___ Material provided ___

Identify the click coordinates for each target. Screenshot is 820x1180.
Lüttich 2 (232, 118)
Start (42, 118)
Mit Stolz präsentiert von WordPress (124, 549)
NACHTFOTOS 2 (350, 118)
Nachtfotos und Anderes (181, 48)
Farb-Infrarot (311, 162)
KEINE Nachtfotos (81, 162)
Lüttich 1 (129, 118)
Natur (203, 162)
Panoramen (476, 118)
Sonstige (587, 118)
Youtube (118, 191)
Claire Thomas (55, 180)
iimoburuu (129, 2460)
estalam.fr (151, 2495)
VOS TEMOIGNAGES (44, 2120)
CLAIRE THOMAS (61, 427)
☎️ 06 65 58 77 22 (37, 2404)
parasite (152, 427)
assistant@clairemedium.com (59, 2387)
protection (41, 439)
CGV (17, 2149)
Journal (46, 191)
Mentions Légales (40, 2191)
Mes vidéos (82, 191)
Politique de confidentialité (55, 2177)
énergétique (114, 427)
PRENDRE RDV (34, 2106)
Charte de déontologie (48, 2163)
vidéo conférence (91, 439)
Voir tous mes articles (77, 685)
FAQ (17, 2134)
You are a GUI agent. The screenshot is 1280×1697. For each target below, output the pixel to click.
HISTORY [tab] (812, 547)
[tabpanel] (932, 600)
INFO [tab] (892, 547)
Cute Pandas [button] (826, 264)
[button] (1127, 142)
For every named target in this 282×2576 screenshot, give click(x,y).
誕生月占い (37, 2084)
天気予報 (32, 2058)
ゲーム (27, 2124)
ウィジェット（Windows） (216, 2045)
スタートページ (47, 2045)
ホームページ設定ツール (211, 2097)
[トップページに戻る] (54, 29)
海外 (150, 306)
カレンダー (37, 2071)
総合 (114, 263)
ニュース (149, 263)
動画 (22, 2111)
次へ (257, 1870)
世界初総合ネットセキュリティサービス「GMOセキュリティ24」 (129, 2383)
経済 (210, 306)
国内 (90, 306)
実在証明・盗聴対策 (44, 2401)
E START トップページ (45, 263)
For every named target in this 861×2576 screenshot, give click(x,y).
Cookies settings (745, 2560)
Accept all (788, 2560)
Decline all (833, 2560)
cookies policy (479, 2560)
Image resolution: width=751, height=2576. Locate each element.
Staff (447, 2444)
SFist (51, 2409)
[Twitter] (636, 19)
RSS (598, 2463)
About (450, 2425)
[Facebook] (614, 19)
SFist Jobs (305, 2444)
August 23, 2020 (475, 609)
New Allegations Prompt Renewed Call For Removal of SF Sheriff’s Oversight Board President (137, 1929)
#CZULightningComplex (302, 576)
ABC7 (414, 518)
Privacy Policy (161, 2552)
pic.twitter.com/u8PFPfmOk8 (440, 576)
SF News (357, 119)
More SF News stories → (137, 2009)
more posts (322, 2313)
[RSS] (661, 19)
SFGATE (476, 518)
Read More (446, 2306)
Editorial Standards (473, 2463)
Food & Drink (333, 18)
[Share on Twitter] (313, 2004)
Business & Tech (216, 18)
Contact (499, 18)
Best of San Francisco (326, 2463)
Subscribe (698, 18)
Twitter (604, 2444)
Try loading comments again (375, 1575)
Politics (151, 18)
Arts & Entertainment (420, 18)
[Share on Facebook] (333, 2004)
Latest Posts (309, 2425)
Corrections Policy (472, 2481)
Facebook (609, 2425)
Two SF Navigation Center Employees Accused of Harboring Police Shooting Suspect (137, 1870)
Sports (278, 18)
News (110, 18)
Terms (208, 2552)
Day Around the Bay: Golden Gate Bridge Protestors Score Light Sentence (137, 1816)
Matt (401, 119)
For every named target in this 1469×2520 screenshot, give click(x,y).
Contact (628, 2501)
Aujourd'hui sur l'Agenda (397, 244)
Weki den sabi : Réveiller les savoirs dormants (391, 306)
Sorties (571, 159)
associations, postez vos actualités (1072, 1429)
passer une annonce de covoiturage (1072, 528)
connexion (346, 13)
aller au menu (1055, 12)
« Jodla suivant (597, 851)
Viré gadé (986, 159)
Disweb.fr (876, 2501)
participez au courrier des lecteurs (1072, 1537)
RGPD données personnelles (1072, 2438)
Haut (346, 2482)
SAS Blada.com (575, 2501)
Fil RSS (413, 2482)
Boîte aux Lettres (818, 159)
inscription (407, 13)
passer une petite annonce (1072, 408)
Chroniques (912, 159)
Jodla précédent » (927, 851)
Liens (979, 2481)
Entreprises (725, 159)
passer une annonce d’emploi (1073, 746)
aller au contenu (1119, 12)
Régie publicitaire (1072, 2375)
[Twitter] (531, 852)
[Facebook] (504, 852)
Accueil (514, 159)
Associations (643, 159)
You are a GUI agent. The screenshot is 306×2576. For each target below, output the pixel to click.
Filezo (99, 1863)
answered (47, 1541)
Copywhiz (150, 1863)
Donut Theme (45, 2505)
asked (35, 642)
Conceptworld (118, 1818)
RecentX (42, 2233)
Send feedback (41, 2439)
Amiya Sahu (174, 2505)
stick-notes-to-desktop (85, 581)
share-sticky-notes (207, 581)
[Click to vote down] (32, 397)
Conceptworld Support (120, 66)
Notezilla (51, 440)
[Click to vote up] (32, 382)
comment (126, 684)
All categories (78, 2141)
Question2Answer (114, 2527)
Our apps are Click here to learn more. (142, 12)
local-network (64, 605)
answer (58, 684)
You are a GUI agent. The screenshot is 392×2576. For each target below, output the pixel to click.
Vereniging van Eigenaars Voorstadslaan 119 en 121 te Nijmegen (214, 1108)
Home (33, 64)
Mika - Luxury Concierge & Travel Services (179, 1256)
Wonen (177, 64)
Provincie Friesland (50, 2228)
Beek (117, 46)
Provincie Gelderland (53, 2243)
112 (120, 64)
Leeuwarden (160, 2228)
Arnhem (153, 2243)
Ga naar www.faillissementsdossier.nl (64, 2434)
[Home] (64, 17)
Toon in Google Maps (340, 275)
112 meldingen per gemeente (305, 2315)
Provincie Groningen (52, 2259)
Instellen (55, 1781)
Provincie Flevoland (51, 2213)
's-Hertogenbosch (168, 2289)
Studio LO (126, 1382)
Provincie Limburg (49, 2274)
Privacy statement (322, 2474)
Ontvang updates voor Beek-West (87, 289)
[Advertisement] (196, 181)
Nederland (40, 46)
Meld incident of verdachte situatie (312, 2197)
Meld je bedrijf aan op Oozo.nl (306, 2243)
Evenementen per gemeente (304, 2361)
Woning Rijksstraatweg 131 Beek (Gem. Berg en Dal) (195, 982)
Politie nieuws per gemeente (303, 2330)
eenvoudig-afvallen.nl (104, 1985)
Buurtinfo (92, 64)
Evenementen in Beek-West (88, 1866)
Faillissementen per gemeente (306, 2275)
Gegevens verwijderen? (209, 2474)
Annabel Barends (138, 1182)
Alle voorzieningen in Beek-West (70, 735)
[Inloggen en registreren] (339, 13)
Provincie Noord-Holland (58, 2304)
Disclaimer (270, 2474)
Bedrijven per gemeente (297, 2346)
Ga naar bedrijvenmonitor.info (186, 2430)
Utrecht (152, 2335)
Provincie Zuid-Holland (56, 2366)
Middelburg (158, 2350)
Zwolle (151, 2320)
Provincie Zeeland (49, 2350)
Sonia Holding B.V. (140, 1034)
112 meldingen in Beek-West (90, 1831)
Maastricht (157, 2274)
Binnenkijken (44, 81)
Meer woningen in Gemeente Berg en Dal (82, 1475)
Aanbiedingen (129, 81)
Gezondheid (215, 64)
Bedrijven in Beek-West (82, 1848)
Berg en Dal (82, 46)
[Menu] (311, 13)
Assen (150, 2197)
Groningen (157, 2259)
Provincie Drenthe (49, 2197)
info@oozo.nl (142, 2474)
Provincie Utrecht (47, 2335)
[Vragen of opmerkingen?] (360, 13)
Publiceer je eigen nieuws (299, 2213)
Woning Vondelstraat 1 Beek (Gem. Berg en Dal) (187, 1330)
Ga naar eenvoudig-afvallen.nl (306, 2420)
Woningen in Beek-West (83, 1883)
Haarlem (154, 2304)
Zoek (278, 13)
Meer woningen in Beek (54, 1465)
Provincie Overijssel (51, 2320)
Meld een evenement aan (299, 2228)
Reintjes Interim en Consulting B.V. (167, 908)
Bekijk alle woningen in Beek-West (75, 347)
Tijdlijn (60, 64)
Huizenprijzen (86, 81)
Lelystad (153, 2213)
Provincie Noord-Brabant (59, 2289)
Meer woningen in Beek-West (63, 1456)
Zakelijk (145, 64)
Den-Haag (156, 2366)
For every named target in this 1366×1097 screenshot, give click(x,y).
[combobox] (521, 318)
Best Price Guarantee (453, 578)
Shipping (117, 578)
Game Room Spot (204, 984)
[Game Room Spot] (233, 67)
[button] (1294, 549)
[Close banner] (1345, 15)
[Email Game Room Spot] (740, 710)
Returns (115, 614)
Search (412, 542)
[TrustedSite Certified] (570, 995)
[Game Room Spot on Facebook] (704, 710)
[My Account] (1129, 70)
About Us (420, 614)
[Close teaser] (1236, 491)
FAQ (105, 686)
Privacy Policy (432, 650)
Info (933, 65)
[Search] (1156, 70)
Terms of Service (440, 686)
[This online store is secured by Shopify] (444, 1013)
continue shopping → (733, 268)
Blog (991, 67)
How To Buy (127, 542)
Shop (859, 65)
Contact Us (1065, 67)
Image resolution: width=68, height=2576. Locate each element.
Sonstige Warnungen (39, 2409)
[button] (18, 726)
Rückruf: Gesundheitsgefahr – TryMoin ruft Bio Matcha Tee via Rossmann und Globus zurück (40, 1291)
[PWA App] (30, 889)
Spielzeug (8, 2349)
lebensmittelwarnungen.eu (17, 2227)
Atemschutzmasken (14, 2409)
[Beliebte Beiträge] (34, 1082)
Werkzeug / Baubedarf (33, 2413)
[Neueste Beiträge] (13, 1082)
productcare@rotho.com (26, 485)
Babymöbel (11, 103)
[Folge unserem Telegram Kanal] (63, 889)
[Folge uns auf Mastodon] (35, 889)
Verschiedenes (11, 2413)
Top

___

> Directions for this task
Among the records above, extract exactly the lines from the line with "Mika - Luxury" to the line with "[Inloggen en registreren] (339, 13)", both lines included, and leave out the rest.

> Solution to this exercise
Mika - Luxury Concierge & Travel Services (179, 1256)
Wonen (177, 64)
Provincie Friesland (50, 2228)
Beek (117, 46)
Provincie Gelderland (53, 2243)
112 (120, 64)
Leeuwarden (160, 2228)
Arnhem (153, 2243)
Ga naar www.faillissementsdossier.nl (64, 2434)
[Home] (64, 17)
Toon in Google Maps (340, 275)
112 meldingen per gemeente (305, 2315)
Provincie Groningen (52, 2259)
Instellen (55, 1781)
Provincie Flevoland (51, 2213)
's-Hertogenbosch (168, 2289)
Studio LO (126, 1382)
Provincie Limburg (49, 2274)
Privacy statement (322, 2474)
Ontvang updates voor Beek-West (87, 289)
[Advertisement] (196, 181)
Nederland (40, 46)
Meld incident of verdachte situatie (312, 2197)
Meld je bedrijf aan op Oozo.nl (306, 2243)
Evenementen per gemeente (304, 2361)
Woning Rijksstraatweg 131 Beek (Gem. Berg en Dal) (195, 982)
Politie nieuws per gemeente (303, 2330)
eenvoudig-afvallen.nl (104, 1985)
Buurtinfo (92, 64)
Evenementen in Beek-West (88, 1866)
Faillissementen per gemeente (306, 2275)
Gegevens verwijderen? (209, 2474)
Annabel Barends (138, 1182)
Alle voorzieningen in Beek-West (70, 735)
[Inloggen en registreren] (339, 13)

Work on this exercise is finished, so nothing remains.